What the exercise asks. Copy out every item below word for word, leaving out the pictures.

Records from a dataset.
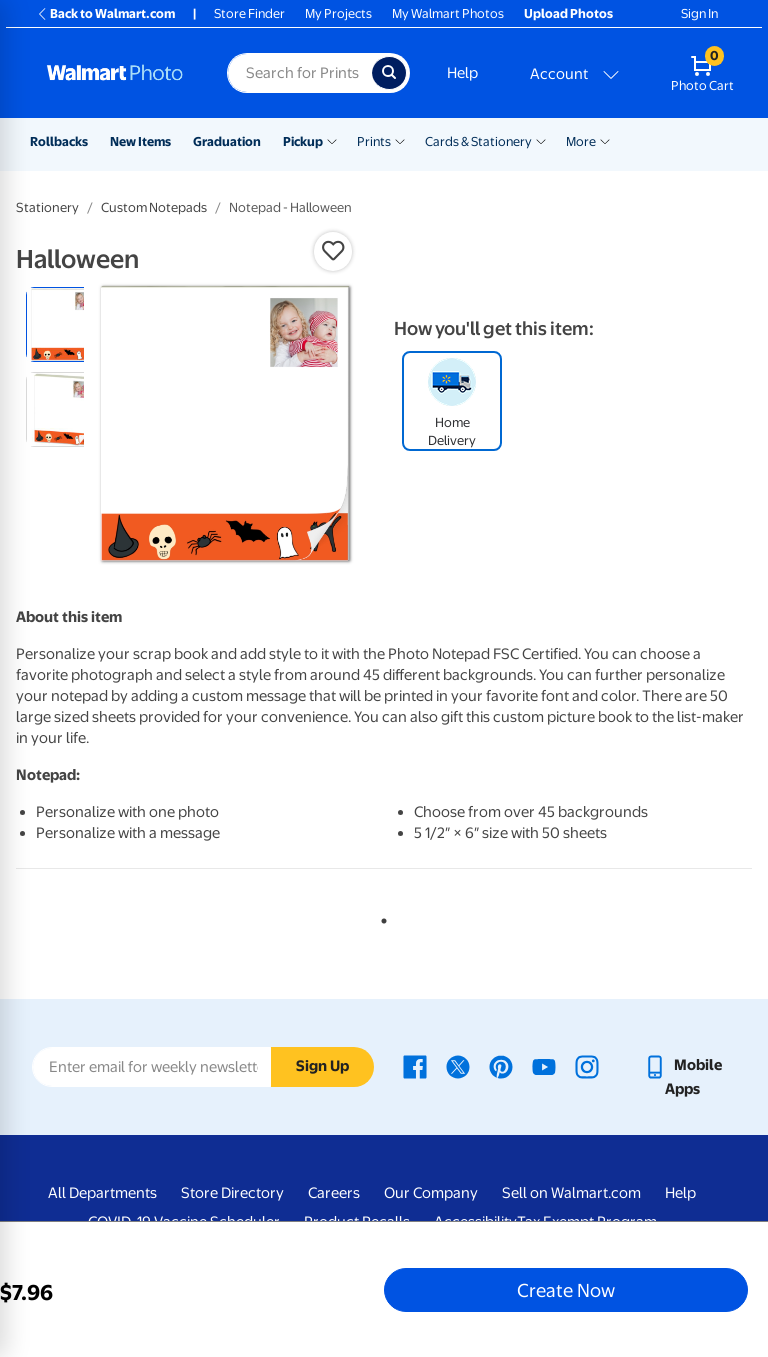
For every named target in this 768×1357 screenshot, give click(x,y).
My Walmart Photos (448, 13)
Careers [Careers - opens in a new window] (334, 1193)
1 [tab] (380, 917)
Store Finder (249, 13)
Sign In (699, 13)
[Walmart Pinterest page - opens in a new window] (501, 1065)
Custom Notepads (154, 207)
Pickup (303, 141)
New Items (140, 141)
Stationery (47, 207)
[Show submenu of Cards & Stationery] (541, 140)
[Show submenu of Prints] (400, 140)
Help (462, 73)
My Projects (338, 13)
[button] (333, 251)
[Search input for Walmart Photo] (299, 73)
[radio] (63, 324)
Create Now (566, 1290)
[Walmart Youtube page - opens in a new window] (544, 1065)
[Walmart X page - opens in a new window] (458, 1065)
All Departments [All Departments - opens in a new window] (102, 1193)
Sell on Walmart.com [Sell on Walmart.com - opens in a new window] (571, 1193)
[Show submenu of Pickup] (332, 140)
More (581, 141)
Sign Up (322, 1066)
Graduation (227, 141)
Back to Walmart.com (105, 13)
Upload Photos (568, 13)
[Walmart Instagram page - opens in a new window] (587, 1065)
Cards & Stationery (478, 141)
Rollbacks (59, 141)
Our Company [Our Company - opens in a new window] (431, 1193)
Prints (374, 141)
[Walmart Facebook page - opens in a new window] (415, 1065)
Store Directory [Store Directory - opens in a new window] (232, 1193)
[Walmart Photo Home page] (115, 73)
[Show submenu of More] (605, 140)
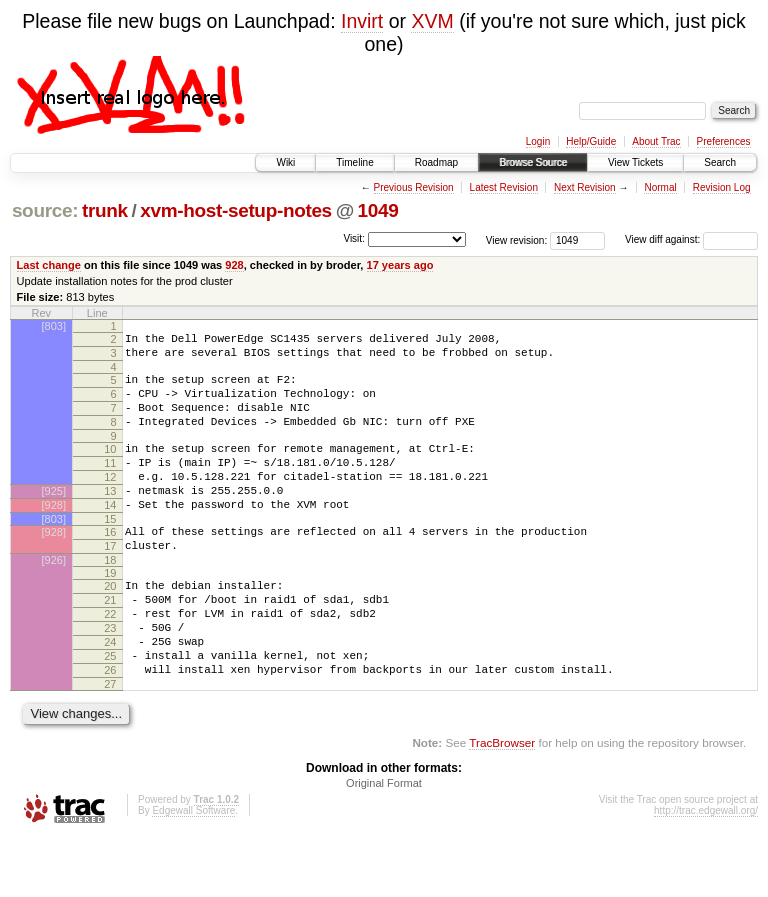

Solution to this problem.
For every named target in this 768×1357 screenshot, give click(x,y).
My Walmart Photos (448, 13)
Careers [Careers - opens in a new window] (334, 1193)
1 [tab] (380, 917)
Store Finder (249, 13)
Sign In (699, 13)
[Walmart Pinterest page - opens in a new window] (501, 1065)
Custom Notepads (154, 207)
Pickup (303, 141)
New Items (140, 141)
Stationery (47, 207)
[Show submenu of Cards & Stationery] (541, 140)
[Show submenu of Prints] (400, 140)
Help (462, 73)
My Projects (338, 13)
[button] (333, 251)
[Search input for Walmart Photo] (299, 73)
[radio] (63, 324)
Create Now (566, 1290)
[Walmart Youtube page - opens in a new window] (544, 1065)
[Walmart X page - opens in a new window] (458, 1065)
All Departments [All Departments - opens in a new window] (102, 1193)
Sell on Walmart.com [Sell on Walmart.com - opens in a new window] (571, 1193)
[Show submenu of Pickup] (332, 140)
More (581, 141)
Sign Up (322, 1066)
Graduation (227, 141)
Back to Walmart.com (105, 13)
Upload Photos (568, 13)
[Walmart Instagram page - opens in a new window] (587, 1065)
Cards & Stationery (478, 141)
Rollbacks (59, 141)
Our Company [Our Company - opens in a new window] (431, 1193)
Prints (374, 141)
[Walmart Facebook page - opens in a new window] (415, 1065)
Store Directory [Store Directory - opens in a new window] (232, 1193)
[Walmart Photo Home page] (115, 73)
[Show submenu of More] (605, 140)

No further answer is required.